WTO to let EU levy $4 bn in Boeing/Airbus dispute: report

October 01, 2020 | 15:30
The WTO is set to approve EU sanctions worth around $4.0 billion against imports of US goods and services in connection with a long-running Airbus/Boeing spat, the Bloomberg news agency reported Wednesday.
wto to let eu levy 4 bn in boeingairbus dispute report
This file photo taken on January 23, 2018 shows the logo of European multinational aeronautics company Airbus during the 10th International Cybersecurity Forum in Lille, France. Airbus unveiled three hydrogen-powered aircraft concepts on September 21, 2020 and aims to commission a zero-emission commercial aircraft by 2035, a "major strategic focus" for the aircraft manufacturer, subject like the rest of the sector to pressure growing public opinion.(PHILIPPE HUGUEN / AFP)

The World Trade Organization, the European Union and Airbus declined to comment when contacted by AFP, while Boeing did not reply immediately.

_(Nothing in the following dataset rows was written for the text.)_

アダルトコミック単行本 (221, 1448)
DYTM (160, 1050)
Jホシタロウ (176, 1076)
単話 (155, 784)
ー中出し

A source close to the matter who asked to remain anonymous said the amount would likely be "a little less" than that reported by the media.

A decision was to be announced on October 13, the source added.

An EU commission spokesman told AFP: "We regret that the confidentiality of the process has been broken."

The WTO's decision "has not been finalised and is not yet public," the spokesman added.

The European Union and the United States accuse each other of providing illegal state aid to their respective aircraft manufacturers.

Last year, the WTO authorized $7.5 billion in US sanctions against European goods and services.

It was the biggest amount authorized to date by the WTO and was a result of EU aid to Airbus that was deemed improper under international trade regulations.

The latest WTO decision, if announced in mid-October, would come just weeks before the US presidential election in which international trade relations are an important issue.

When the WTO authorized the US sanctions, Washington imposed a 15 percent tariff on aircraft imported from the EU, and 25 percent tariffs on products such as wine, cheese, coffee and olives, according to a list published by the US trade representative.